Inventory Number SCE059

Size 23" h x 16.5" w

Material Collotype

Period Expressionist

Country of Origin Austria

Year Made 1920

Handzeichnungen
Vienna, 1920
Verlag Ed. Strache, Publisher
15 collotypes in a limited edition of 500, with a special edition of ten that included an original drawing by Schiele. This print is from portfolio number 253.

Handzeichnungen was published two years after Schiele's death, yet it is in one respect a technical advance over the Zeichnungen portfolio. The inclusion of multicolor collotypes increased difficulty of production, but indicated a desire to fully capture the beauty of Schiele's watercolor and gouache paintings. Monochrome prints of nude models express a greater concern for compositional experimentation than for erotic titillation. Yet the portfolio exhibits the internal contradictions of Schiele's personality, most evidently through portraits of his wife Edith and her sister Adele.

Appropriately, the first print is a self portrait, in which Schiele addresses his audience with a bold, confident expression. Although the publisher probably determined the order of the prints, the self-portrait establishes Schiele's primacy as the creative force behind the portfolio. Prints like Seated Female Nude with Orange Drapery and Kneeling Female Semi Nude still manifest Schiele's drive to sexualize his models, but this tendency gives way to a greater concern for unusual poses and points of view in most of the female nudes. In addition, the restrained delicacy of Young Woman's Head provides surprising insight into Schiele's artistic range.

+++

## List of tasks
a) Answer these questions from the Schiele portfolio entry, one answer per line, with each answer marked like its question.
(i) How many collotypes does the portfolio contain, and how large is the limited edition?
(ii) In what city and year was the portfolio published?
(iii) What is the first print in the portfolio?
b) Resume the Schiele portfolio entry after its final sentence.
The lines after the Schiele portfolio entry have no connection to it.

## Given material
+++

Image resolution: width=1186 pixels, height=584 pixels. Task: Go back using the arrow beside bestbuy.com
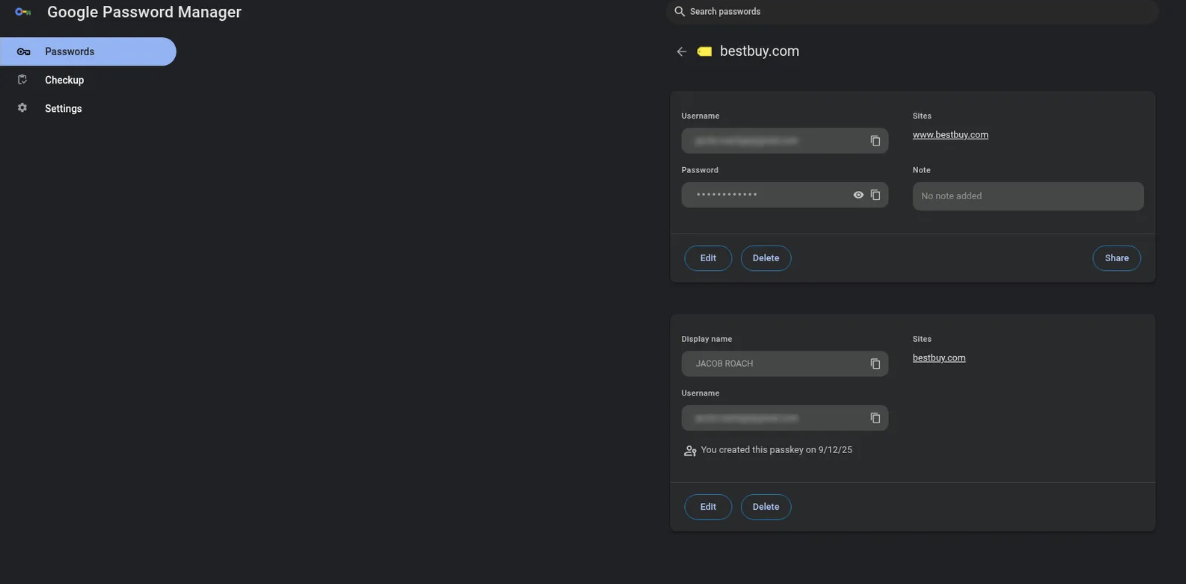681,52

+++

## Answers below
a)
(i) It contains 15 collotypes in a limited edition of 500.
(ii) Vienna, 1920.
(iii) A self-portrait of Schiele.

b)
From a biographical standpoint, the portraits of Edith and Adele Harms are of particular interest, since they betray the tensions that plagued Schiele's relationship with his wife. In Portrait of Frau Edith Schiele, the artist portrays his wife's eeriness and depression with startling frankness. In contrast, Portrait of Adele Harms depicts Schiele's sister-in-law like many of his professional models: Adele’s skimpy outfit, black stockings and provocative pose firmly place her within the body of Schiele's erotic female figure studies. The fact that Schiele simultaneously courted both sisters in 1915 before marrying the more conventionally attractive Edith is well known. Adele's willingness to pose like a model-prostitute for Schiele as late as 1917 implies a disturbing ongoing connection between them. Although there is no evidence that Schiele and Adele Harms were ever lovers, sexualizing her in his art undoubtedly contributed to Edith’s unhappiness. Despite Schiele's determination to assume the role of a mature artist and husband, the portrait of Adele Harms betrays his refusal to conform to middle class standards of appropriate behavior. This personal conflict is stunningly revealed in Handzeichnungen, and is one of the most compelling aspects of the portfolio.